As Astra Space continues to search for a lifeline to avoid bankruptcy, the company is reportedly weighing up selling a 51% stake in its in-space propulsion business or selling other parts of the business, like equipment, Bloomberg reported last night.
Astra would seek to value that business at more than $100 million, should it sell the majority stake. The company is also weighing up selling parts of its rocket factory, equipment, or parts of the propulsion business to bring in much-needed cash, sources told Bloomberg.
The news isn’t a surprise: when people familiar with the matter told TechCrunch that Astra was splitting off its spacecraft propulsion business into a subsidiary, that person said part of the motivation was to open up new financing options for the company.
The Alameda, California-based company has been trying to stave off bankruptcy for months. At the end of the second quarter of this year, Astra reported having just $26.3 million in cash and cash equivalents on hand. The company’s market cap now stands at around $24 million – just a fraction of its $2.1 billion valuation when it announced the deal to go public with a blank-check firm over two years ago.

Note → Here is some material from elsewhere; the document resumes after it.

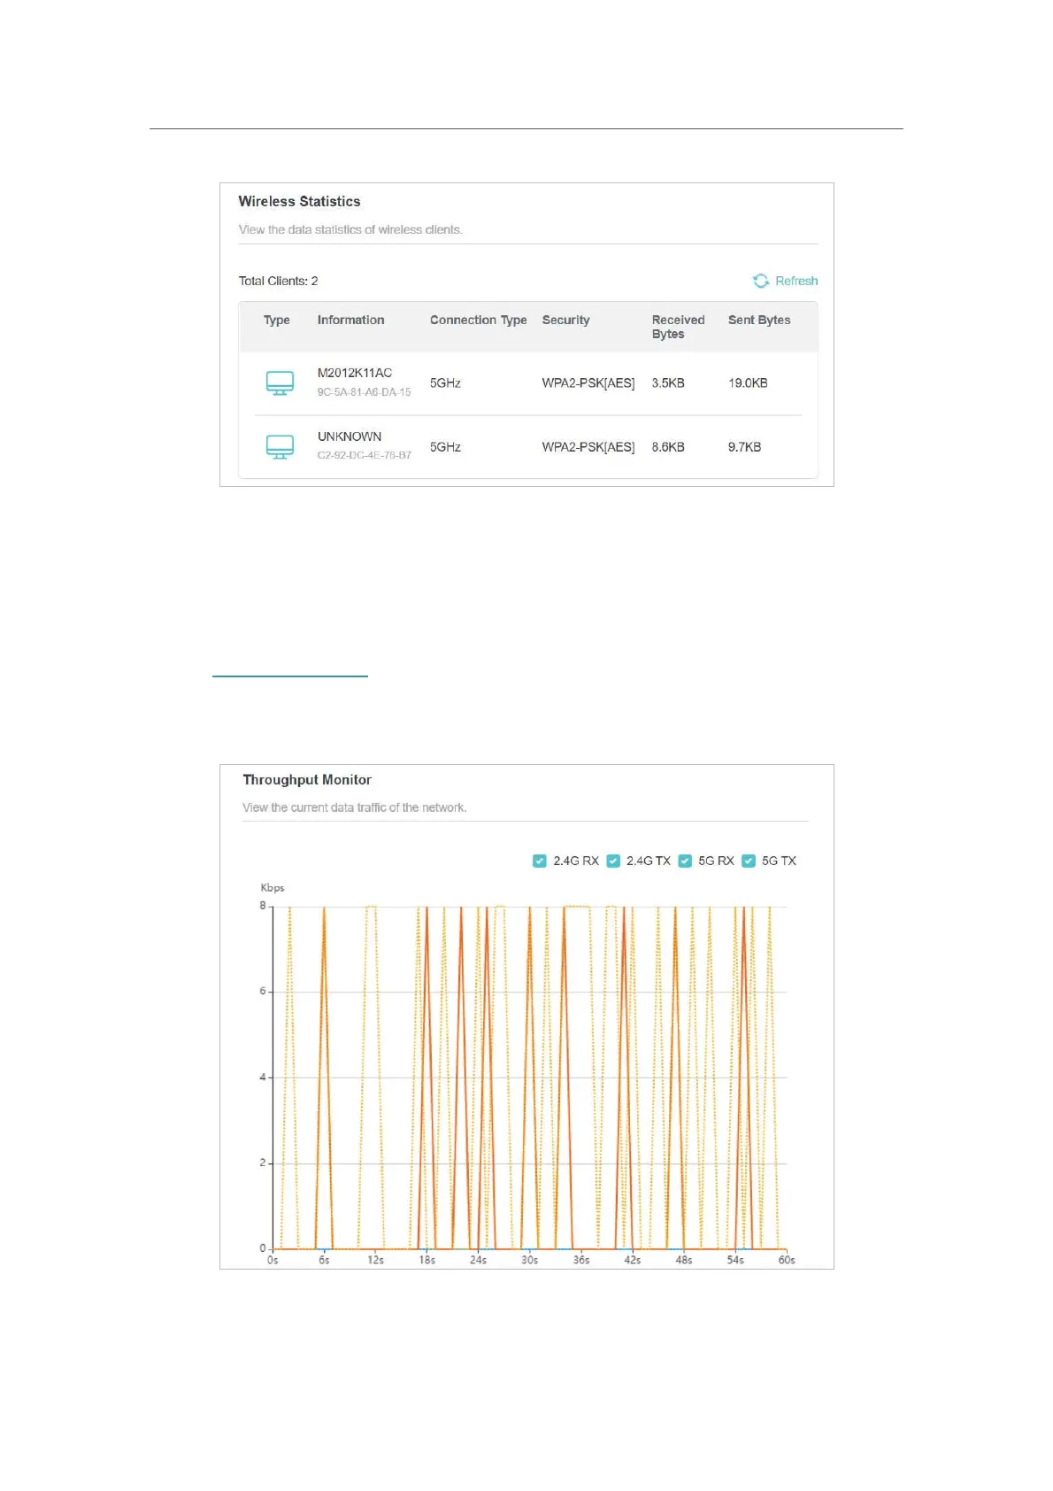Click the Information column header
The image size is (1053, 1491).
tap(350, 320)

Astra acquired the in-space propulsion business when it bought Apollo Fusion in the summer of 2021. The company saw the purchase as a way to expand into space services and integrate these offerings with its under-development rocket – which Astra was positioning as its bread-and-butter business. As a TechCrunch investigation revealed, that acquisition was beset by dysfunction almost from the very start. Today, almost none of the original Apollo Fusion team still work at Astra.